There are several "balanced" headphone amps on the market, but basically there are two types to choose from.

My DNA Sonett, for example is of the first type. It has true, differential balance output by way of a single center tapped output transformer while using a single active amplification stage. The benefits of this type of balanced-drive design include better channel separation (less crosstalk between channels/better isolation of back EMF between channels) for less overall distortion.

The second (and most expensive!) type of balanced amp uses a differential output stage with two separate active devices (one per channel, of course). This type of balanced-drive headphone amp provides all of the sonic benefits of the first type but, in addition (because of the dual active devices), you'll also get a doubling of the slew rate and voltage swing power for faster transients and better dynamics.
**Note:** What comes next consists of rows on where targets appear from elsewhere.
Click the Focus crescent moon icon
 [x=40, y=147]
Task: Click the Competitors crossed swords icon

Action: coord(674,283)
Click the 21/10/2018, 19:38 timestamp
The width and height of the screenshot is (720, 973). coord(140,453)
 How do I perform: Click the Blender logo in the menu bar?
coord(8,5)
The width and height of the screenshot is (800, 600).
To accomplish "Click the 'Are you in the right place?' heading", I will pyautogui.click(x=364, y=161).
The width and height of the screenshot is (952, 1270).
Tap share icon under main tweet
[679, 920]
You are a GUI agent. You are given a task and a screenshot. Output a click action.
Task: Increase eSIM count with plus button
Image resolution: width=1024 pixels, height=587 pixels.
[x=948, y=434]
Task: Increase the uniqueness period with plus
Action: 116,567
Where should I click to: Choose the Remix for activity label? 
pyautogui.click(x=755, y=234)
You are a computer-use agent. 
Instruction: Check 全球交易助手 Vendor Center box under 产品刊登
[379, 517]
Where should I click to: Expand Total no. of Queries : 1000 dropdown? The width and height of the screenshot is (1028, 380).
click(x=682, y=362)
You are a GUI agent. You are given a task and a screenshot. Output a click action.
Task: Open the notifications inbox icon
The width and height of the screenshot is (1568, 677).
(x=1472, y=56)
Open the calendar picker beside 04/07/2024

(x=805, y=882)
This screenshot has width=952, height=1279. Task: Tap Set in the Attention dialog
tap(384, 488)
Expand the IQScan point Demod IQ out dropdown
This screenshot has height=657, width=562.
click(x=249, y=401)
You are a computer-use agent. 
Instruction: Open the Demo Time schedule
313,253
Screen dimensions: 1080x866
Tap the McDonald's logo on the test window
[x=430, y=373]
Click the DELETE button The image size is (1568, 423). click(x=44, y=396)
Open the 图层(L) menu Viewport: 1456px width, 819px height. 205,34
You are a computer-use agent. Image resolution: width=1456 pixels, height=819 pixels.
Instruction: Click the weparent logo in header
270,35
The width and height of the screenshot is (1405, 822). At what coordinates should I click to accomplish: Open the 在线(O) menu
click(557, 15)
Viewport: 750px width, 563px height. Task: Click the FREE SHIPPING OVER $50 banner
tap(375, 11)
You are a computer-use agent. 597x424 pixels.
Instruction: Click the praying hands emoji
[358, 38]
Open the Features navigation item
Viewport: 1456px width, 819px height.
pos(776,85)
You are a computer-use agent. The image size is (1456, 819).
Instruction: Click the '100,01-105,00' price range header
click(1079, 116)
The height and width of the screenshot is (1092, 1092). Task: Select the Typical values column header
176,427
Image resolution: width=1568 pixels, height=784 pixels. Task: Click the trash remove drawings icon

In other words, the benefits of balanced-drive are fully realized here for a cleaner and more powerful sound with the lowest possible distortion.

Be aware that a true balanced-drive amp does not need to have balanced XLR INPUTS (as well as balanced XLR outputs), as some might claim. MY (early model) DNA Sonett uses single-ended RCA inputs and dual 3-pin XLR outputs, for example.

Perhaps the most famous FULLY balanced headphone amp (called "The Blockhead" now discontinued) was made by balanced headphone pioneer Tyl Hertsens (former owner of Headroom Corp.). Essentially, it was a dual mono headphone amp joined in the middle to make one stereo amp. It had balanced inputs as well as balanced outputs for use in a fully balanced system. This is why it was once more common to see balanced headphone amps made with dual 3-pin XLR output jacks for connection to matching balanced headphone cables - mostly because Headroom's balanced amp designs used dual 3-pin XLR outputs and matching dual 3-pin XLR headphone cables. Nowadays, it is more common to see balanced headphone amps using single 4-pin XLR jacks that do the same job just as effectively while saving on cost, space, and complexity. You almost never see balanced headphone amps with dual 3-pin XLR outs any more as single 4-pin has become the new standard.

Balanced amplification is worth pursuing for that last bit of hifi performance but it must be admitted that there are many fine sounding headphone amps that are NOT balanced-drive designs. A pleasing tonal balance might be more important to you than the best detail resolution and the most ear-popping dynamics, so choose accordingly.

Try to attend a Can-Jam so that you can audition several different types of headphone amps before buying, if at all possible. Follow your ears.